A telephone poll had found that many of them could not recite all 10 commandments off the top of their heads.

Part of the problem derives from the fact that there are a lot more than 10 specific commandments in the list of prohibitions and exhortations which God gave to Moses on Mount Sinai, and there are two traditional ways of organising them.

The Roman Catholic Church runs the first two together, so that the prohibition against the worship of graven images becomes part of the first commandment ("You shall have no other gods before me").

Most Protestant churches, on the other hand, leave those two commandments separate, and run together the closing prohibitions against coveting various forms of your neighbour's property: his ox, his slaves, and his wife. This has the advantage of making it clear how important it is not to worship graven images. The Catholic arrangement, on the other hand, allows them to stress the fact that coveting your neighbour's wife is not quite the same sin as coveting his ass.
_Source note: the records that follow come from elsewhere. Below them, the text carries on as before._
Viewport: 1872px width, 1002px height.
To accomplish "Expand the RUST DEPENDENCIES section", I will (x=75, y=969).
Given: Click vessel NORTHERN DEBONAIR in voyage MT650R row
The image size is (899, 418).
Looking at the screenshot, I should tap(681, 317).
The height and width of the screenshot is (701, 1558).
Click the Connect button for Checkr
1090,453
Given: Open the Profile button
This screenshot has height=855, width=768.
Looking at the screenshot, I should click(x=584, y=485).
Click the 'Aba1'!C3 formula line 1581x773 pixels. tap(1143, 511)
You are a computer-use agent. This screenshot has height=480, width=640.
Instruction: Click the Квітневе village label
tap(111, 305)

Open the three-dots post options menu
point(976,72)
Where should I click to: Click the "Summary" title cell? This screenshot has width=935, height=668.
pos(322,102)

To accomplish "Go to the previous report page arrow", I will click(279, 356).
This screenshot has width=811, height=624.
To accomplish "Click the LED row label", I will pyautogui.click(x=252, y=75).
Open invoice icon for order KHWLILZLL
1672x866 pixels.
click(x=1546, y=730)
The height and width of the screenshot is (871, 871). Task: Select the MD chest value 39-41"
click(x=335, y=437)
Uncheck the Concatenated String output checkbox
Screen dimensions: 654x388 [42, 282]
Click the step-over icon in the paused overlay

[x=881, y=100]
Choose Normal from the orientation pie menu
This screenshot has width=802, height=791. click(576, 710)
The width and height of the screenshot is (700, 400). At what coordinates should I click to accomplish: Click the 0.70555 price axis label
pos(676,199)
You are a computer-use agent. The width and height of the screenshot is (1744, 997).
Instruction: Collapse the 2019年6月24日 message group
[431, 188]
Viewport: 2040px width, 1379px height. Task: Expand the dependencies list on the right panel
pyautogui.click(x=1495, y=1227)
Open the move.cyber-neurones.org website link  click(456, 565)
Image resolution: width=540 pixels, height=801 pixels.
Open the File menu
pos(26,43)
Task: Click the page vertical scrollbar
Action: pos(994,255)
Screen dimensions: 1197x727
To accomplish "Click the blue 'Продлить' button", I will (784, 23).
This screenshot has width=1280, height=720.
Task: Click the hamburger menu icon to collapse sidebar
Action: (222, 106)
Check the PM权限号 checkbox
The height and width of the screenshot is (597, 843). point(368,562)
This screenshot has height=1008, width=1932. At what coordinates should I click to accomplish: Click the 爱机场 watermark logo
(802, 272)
Both schemes, however, preserve a separate commandment, the sixth, against adultery; and both print the fourth: "Remember the Sabbath day, to keep it holy", as does the Jewish arrangement, from which all others derive.

The commandment disappeared from The Independent's list yesterday because of a less-than-authoritative reference book. However, in view of the obvious difficulties of squeezing all these prohibitions down into 10, it is clearly time to expand them a little; and we propose an eleventh: when you make a mistake, apologise, as gracefully as possible.